◆ DATA EXTRACTS:
#####

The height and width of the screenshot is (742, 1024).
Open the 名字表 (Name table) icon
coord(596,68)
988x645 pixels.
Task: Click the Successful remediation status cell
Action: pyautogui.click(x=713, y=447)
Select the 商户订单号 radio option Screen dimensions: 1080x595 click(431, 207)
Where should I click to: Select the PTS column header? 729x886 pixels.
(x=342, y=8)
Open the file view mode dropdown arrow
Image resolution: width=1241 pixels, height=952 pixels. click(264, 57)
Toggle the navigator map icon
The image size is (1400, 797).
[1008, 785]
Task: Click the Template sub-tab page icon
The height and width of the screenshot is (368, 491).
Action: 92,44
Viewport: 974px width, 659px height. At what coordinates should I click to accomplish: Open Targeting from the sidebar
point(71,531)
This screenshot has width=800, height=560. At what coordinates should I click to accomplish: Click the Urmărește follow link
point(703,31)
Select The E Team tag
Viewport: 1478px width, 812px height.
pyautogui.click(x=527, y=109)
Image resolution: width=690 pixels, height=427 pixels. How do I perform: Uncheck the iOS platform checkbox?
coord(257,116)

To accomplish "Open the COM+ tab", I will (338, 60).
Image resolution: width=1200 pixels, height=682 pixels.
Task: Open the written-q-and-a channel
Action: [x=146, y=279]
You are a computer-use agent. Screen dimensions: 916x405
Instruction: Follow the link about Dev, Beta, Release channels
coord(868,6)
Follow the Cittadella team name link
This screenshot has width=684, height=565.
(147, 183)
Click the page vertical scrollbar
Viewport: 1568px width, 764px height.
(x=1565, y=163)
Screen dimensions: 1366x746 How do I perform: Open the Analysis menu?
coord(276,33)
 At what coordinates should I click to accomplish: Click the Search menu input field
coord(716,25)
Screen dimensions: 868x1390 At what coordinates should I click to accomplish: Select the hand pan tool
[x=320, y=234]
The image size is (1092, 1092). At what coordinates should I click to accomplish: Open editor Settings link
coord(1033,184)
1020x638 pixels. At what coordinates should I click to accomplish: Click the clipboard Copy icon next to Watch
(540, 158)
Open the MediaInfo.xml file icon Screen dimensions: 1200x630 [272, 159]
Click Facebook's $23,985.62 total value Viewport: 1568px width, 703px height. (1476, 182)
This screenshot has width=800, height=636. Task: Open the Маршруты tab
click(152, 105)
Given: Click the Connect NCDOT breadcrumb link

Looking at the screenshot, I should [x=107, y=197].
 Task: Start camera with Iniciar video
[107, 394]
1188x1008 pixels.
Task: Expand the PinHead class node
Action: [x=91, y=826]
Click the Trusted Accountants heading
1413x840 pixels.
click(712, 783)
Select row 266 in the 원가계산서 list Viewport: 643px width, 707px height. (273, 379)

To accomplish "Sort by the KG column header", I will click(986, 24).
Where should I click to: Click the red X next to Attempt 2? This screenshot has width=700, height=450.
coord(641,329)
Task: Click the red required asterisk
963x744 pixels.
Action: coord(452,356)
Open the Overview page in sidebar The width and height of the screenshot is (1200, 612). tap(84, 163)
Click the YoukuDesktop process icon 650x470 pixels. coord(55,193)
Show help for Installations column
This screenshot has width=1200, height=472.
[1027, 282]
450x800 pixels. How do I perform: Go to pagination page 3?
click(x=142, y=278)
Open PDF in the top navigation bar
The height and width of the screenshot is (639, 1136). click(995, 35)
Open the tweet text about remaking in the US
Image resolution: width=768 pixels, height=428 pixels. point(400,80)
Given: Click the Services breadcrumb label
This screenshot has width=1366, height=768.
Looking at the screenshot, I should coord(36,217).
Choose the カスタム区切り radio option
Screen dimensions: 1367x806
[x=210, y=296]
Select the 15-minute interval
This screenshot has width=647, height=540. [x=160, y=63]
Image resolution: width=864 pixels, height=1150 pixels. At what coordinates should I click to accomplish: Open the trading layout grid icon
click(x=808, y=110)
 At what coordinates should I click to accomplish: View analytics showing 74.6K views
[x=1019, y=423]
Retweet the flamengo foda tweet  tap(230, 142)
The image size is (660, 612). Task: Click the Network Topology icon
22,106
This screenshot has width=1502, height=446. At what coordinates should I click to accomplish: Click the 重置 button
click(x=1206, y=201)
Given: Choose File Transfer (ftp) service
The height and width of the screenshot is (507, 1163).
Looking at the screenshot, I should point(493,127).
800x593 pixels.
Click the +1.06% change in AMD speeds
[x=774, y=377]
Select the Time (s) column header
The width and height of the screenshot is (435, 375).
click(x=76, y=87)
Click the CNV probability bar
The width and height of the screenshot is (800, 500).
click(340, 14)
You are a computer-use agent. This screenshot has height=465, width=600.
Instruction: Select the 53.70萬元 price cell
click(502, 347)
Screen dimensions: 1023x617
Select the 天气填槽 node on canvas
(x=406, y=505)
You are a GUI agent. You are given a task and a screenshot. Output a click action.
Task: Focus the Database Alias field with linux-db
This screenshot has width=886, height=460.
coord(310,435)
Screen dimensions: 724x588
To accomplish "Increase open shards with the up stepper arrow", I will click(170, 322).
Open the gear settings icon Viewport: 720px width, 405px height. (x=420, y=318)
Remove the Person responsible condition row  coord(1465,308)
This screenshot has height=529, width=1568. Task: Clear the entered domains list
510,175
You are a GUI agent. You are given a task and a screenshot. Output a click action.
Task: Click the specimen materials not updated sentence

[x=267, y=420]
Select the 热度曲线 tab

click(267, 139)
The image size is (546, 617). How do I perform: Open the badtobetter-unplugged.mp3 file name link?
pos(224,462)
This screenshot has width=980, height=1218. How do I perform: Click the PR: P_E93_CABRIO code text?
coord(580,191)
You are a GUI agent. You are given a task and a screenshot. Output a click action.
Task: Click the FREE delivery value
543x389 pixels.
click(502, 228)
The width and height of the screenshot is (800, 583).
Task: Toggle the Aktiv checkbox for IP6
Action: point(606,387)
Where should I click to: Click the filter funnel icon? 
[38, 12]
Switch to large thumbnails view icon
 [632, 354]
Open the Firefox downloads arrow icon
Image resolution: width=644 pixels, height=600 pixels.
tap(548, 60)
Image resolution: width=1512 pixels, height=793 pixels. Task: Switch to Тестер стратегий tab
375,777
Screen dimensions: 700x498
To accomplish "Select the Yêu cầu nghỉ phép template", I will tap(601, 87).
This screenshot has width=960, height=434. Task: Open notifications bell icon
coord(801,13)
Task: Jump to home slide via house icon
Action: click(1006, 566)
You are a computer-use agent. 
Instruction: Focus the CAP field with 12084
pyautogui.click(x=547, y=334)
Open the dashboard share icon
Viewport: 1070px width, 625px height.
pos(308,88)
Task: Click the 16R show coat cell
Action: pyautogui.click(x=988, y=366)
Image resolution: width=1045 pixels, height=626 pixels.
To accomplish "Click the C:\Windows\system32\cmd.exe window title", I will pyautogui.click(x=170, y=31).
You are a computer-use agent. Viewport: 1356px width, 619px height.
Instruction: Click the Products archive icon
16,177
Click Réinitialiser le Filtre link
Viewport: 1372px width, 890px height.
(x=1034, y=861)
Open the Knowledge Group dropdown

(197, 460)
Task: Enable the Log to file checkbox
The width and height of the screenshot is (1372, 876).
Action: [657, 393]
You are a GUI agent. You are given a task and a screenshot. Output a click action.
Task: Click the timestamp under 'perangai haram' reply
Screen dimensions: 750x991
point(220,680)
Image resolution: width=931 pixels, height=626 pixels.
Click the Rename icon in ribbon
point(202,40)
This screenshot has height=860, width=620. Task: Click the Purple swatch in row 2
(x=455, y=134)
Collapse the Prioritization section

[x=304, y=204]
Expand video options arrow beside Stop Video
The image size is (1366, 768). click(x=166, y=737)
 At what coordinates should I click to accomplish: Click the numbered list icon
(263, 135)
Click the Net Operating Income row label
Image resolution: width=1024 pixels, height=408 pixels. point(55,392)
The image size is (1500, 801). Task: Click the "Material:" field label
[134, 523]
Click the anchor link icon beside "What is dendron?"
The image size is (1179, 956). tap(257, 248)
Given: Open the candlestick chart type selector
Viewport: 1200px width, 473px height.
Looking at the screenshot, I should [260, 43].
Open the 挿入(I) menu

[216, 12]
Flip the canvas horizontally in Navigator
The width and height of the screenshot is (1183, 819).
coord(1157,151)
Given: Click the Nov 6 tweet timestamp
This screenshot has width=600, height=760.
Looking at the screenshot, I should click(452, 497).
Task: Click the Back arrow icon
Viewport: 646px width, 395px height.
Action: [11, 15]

#####

◆ HOW TO COMPLETE THIS TASK:
Working from the data above, extract solely the lines from the one containing "numbered list icon" through the one containing "Given: Open the", exactly as they appear, both included.

◆ TASK OUTPUT:
 At what coordinates should I click to accomplish: Click the numbered list icon
(263, 135)
Click the Net Operating Income row label
Image resolution: width=1024 pixels, height=408 pixels. point(55,392)
The image size is (1500, 801). Task: Click the "Material:" field label
[134, 523]
Click the anchor link icon beside "What is dendron?"
The image size is (1179, 956). tap(257, 248)
Given: Open the candlestick chart type selector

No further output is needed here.